We must admit that there are more crypto users using custodial exchanges than non-custodial exchanges. Hence, the likes of Binance, Paxful, LocalBitcoins, Remitano which are custodial exchanges are more popular in the cryptocurrency world.

These are established platforms that have been consistent with ensuring the security of wallets and keys of their users.

Why Custodian Exchanges Have More Users

There are several reasons many users are usually interested in custodial exchanges. These include:

Easy-to-use User Interface (a big selling point, assuring newbies that they won’t encounter difficulties using the platform).

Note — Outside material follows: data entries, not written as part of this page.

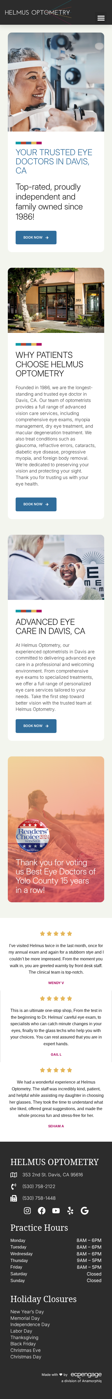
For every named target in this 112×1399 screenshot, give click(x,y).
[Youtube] (56, 1211)
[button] (101, 18)
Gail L (56, 1054)
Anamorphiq (92, 1381)
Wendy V (56, 983)
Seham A (56, 1126)
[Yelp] (70, 1211)
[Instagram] (27, 1211)
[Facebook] (42, 1211)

Superb features that fascinate different classes of crypto traders. For instance, it is possible to leave your digital assets in a savings account and it grows with interest.

Disadvantage:

Custodian exchange platforms have their disadvantages too.

Third-party risk:

There are cases where people lose their digital assets due to an error from the platform. There are cases where wrong or fraudulent transactions were executed.

Fraud and scams happen more on custodian exchange, that’s one of the reasons such platforms advocate the use of two-factor authentication.

Lack of anonymity

We should also consider the lack of anonymity attached to these platforms since users must adhere to Know Your Customer guidelines before they can be permitted and enabled to carry out transactions. Additionally, custodial exchanges basically allow trading with listed coins.

Benefits of Non-custodian

On the other hand, if we are going to discuss the edge that non-custodial exchanges have over their counterparts.

Anonymity

Now, this may not be a big deal to you, but it is to several others. You don’t have to encounter anything related to KYC if using non-custodial exchanges, hence your identity is secured, and you can trade anonymously.

Less Third-Party Risk

Additionally, it should be added that non-custodial exchanges come with less 3rd party risk, since you are in charge of your digital coins, and no other party have custody of your assets.

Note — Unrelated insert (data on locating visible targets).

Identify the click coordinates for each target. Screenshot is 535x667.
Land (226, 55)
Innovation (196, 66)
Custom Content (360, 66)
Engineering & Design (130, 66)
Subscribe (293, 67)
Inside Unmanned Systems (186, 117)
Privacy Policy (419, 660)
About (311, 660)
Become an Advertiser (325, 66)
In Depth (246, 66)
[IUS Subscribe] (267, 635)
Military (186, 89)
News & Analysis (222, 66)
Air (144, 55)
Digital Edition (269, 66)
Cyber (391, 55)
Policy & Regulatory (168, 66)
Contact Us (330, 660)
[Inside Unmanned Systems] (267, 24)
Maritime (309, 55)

Of course, you should ensure you only patronize non-custodial wallets made by firms with a great reputation.

This is because, the provider of a non-custodial wallet can place malicious code in your app, and your assets could eventually be wiped.

Freedom of P2P transactions

Still talking about benefits attached to non-custodial exchanges, we should also emphasize the freedom of P2P transactions. You can get coins that are unlisted if you desire since you are dealing directly with another user who has them.

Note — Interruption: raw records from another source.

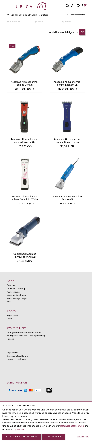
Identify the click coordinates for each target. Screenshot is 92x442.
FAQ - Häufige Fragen (17, 298)
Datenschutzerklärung (17, 356)
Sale (12, 46)
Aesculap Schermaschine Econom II (67, 198)
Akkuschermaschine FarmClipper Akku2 (24, 255)
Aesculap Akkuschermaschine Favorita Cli (24, 140)
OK (82, 32)
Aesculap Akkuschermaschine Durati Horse (67, 140)
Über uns (11, 285)
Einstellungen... (83, 436)
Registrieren (12, 315)
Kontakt (10, 339)
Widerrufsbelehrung (16, 295)
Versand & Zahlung (16, 288)
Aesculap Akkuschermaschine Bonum (24, 83)
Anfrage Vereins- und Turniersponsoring (26, 335)
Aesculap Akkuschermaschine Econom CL (67, 83)
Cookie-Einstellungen (17, 359)
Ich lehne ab (53, 436)
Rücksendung (13, 292)
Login (9, 318)
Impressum (12, 352)
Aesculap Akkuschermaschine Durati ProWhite (24, 198)
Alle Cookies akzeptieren (21, 436)
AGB (9, 301)
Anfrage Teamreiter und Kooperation (24, 332)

But then, just as custodial exchanges have disadvantages, non-custodial exchanges also come with downsides.

Weaknesses

First, it is a disaster if you forget your passport. There are several people with millions of digital assets in their wallets but they ended up losing them all because they couldn’t remember the password of their wallets.

This factor is one of the prominent reasons many users are uncomfortable with custodial exchanges since the platforms can always help them recover their password if they forget what it is. Therefore, if you are going to be using non-custodial exchanges, ensure you don’t forget your password.

However, we can’t ignore the fact that non-custodial exchanges are still keeping the crypto sector decentralized – which is its primary identity.

Verdict

Of course, we can’t also ignore the fact that currently, crypto is tilting towards the centralized model, as many people are comfortable with platforms like Binance due to their impressive features. However, it is necessary that cryptocurrency trading should remain decentralized too, and non-custodial exchanges are helping to ensure this.

Nevertheless, since your assets belong to you, you can always settle for whichever you feel more comfortable with – be it a custodial or non-custodial exchange.

Custodial platforms are very easy and straightforward to use, and there are many things you can do with your assets. On the other hand, non-custodial exchanges allow you to buy digital currencies directly and have control over your stuff. You can also buy unlisted crypto coins and trade anonymously.

Non-custodian is good for pro and crypto traders who can learn faster. While custodian exchange is can be used by newbies.

Recap:

Using non-custodial exchanges to trade cryptocurrency minimizes 3rd party risk for you, which is something that is a big concern for custodial platforms. There have been cases where custodial exchanges were hacked and many traders lost their digital investments (although the big platforms may end up refunding a part of the crypto stolen, or even all of it).

Nevertheless, you don’t come across such when you use non-custodial exchanges, since assets won’t be stored in a centralized portal but in your own personal non-custodial wallet known to just you.

Users are however expected to own a wallet directly on the blockchain network or a wallet that they can access from a non-custodial platform.

Above all, Non-custodian exchanges are the through the definition of what bitcoin and cryptocurrencies were designed to achieve: complete anonymity.